Ryan tersenyum dan mengangkat dadanya, menyombongkan diri.
RYAN
Ya, aneh. Aku bilang aja mau evaluasi kepengurusan OSIS dari tahun ke tahun. Eh, tapi ya,guru-guru bilang, Joannika anaknya pinter, baik, sopan, berprestasi lagi. Terutama di seni rupa.
(mengangkat salah satu kertas)
Coba lihat, dia sering banget menang lomba melukis.

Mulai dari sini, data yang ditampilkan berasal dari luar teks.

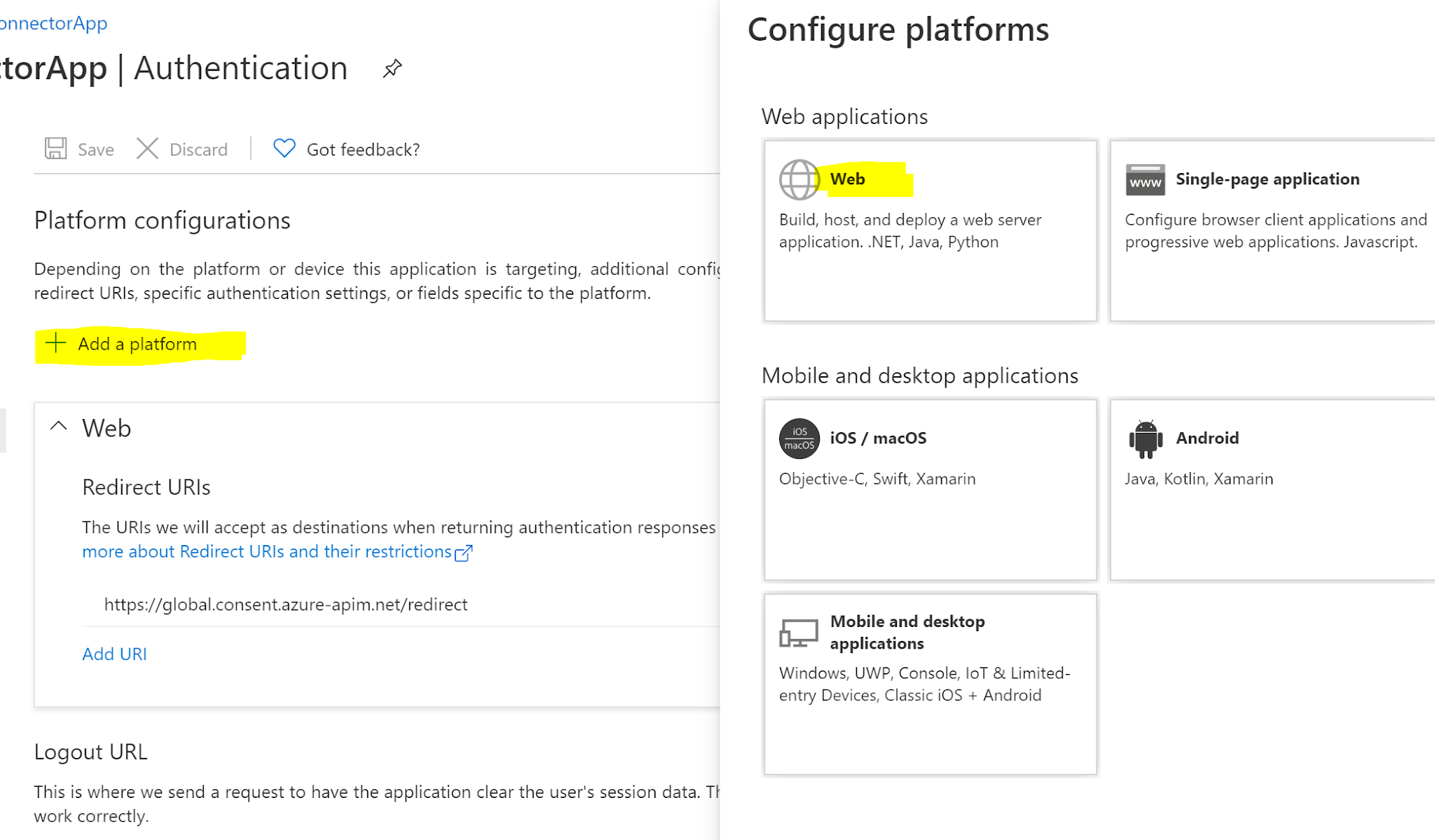Navigate back via the ConnectorApp breadcrumb
Viewport: 1435px width, 840px height.
(x=53, y=23)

Kai menatap kertas yang disodorkan Ryan.
INTERCUT PRESENT AND FLASHBACK
(Present) Kai yang duduk di ranjang, membaca daftar prestasi melukis Joannika. Pandangan Kai berhenti pada : Juara 1 Lomba Melukis Nusantara Tingkat Nasional.
RYAN (V.O.)
Maksud Bu Nurul ngerekomendasiin dia ke OSIS, ya biar dia bisa punya temen, bersosialisasi gitu. Dia ngerasa sayang banget anak seberbakat Joannika enggak bisa berbaur sama yang lain.
(beat)
Dia bahkan pernah diundang ke Jakarta buat nerima hadiahnya langsung dari menteri. Sekeren itu, Kai. Tapi sekolah gagal minta persetujuan bapaknya.
(Flashback) Di meja makan, Kai menoleh heran ke arah Ryan.
KAI
Terus?
RYAN
Ya, enggak bisa berangkat.
(beat)
Emang anehnya enggak main-main Pak Braga itu. Bukannya bangga, malah ngelarang.
(beat)
Tahu, enggak? Joannika juga punya riwayat bolak-balik ke ruangan BK.

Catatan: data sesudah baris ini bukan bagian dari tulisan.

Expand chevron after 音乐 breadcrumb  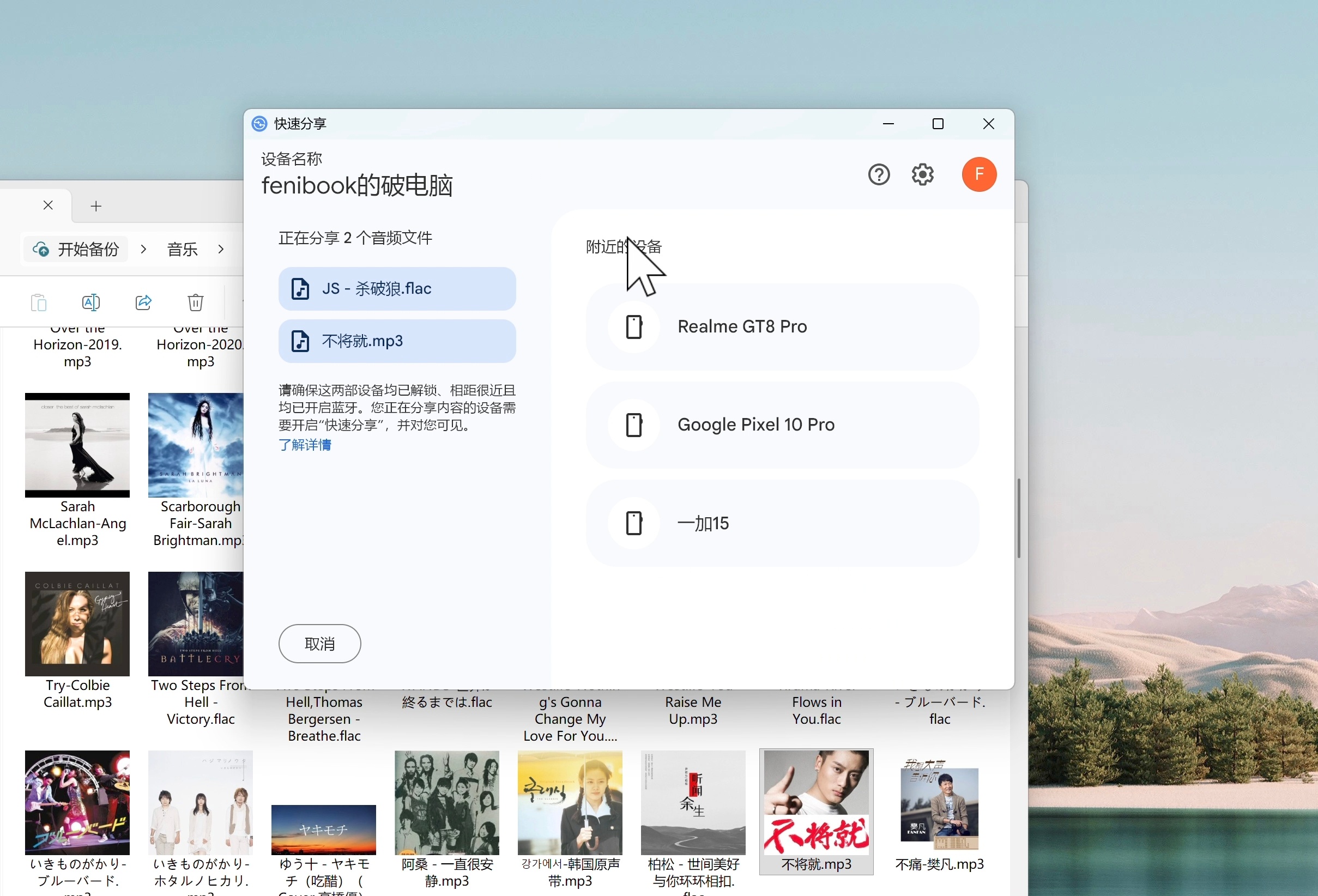pos(221,249)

Kai membuka halaman selanjutnya.
(Present) Kai membaca halaman tentang riwayat konseling Joannika. Tertulis : kebiasaan self harm. Melukai diri dengan benda tajam.
RYAN (V.O.)
Ada guru yang lihat banyak bekas goresan gitu di tangannya. Kemungkinan besar self-harm.
(beat)
Ngeri enggak, sih?
Kai menurunkan kertasnya. Dahinya berkerut, berpikir. Ingatan tentang Cho muncul di kepalanya.
69.INT. TAMAN MUSIM SEMI — DAY (FLASHBACK)

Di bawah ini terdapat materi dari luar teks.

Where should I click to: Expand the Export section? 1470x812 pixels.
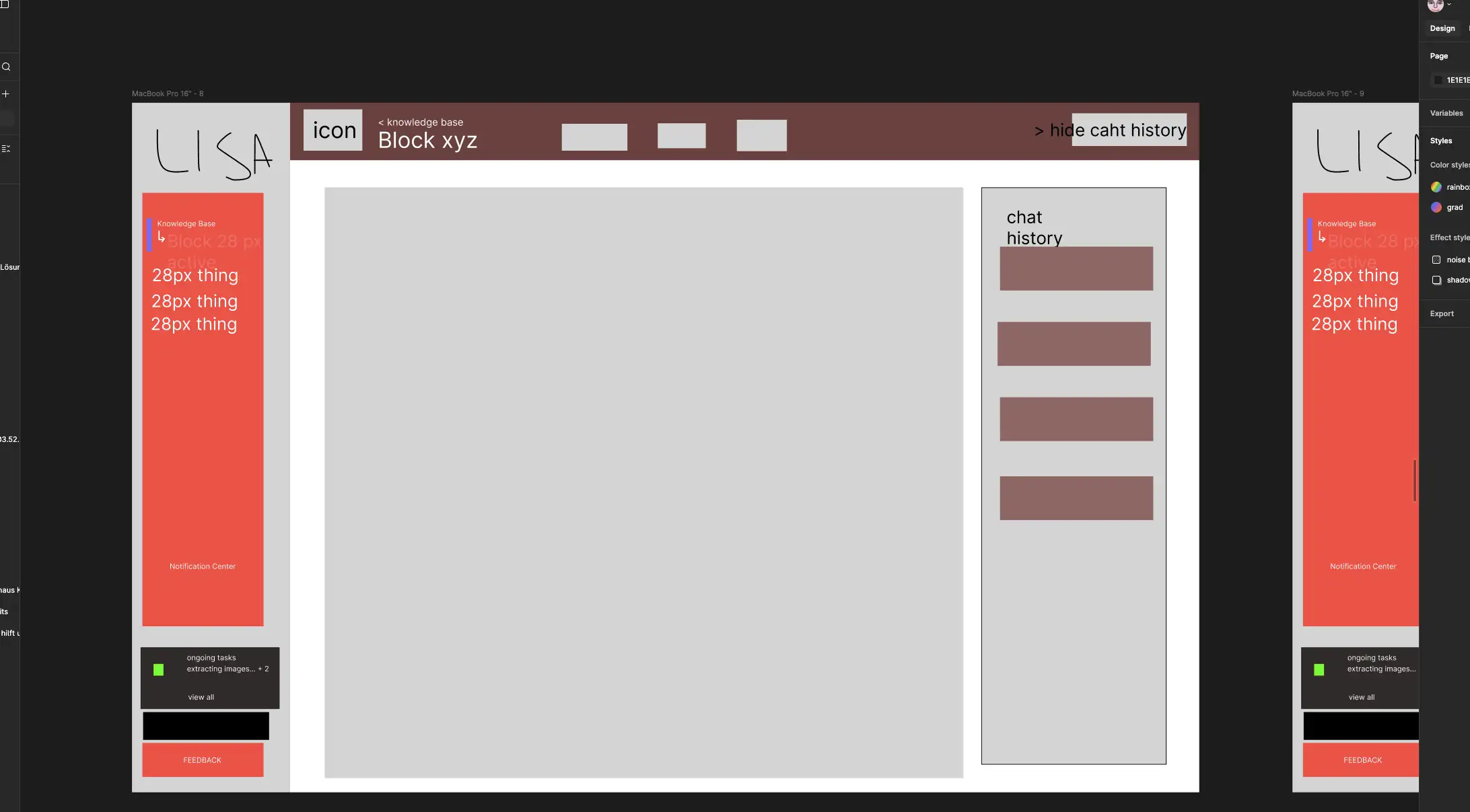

Di bawah guyuran hujan, Kai menarik tangan Cho mendekat dan menyingkap lengan bajunya. Terlihat banyak bekas goresan di tangannya. Cho langsung menarik tangannya dan kembali menutup lengan bajunya.
CHO
Kalau ada orang yang tanya tentang luka bakar di mata kamu itu, emangnya kamu bisa segampang itu jawab?
Cho menatap Kai dengan marah.
Back to Scene.
Kai terdiam, mencoba mengkaitkan semua hal. Dia pun mendapatkan satu kesimpulan yang masih dia ragukan.
KAI
Cho…?
Kai menarik napasnya dalam-dalam, kemudian menangkup wajahnya dengan stress.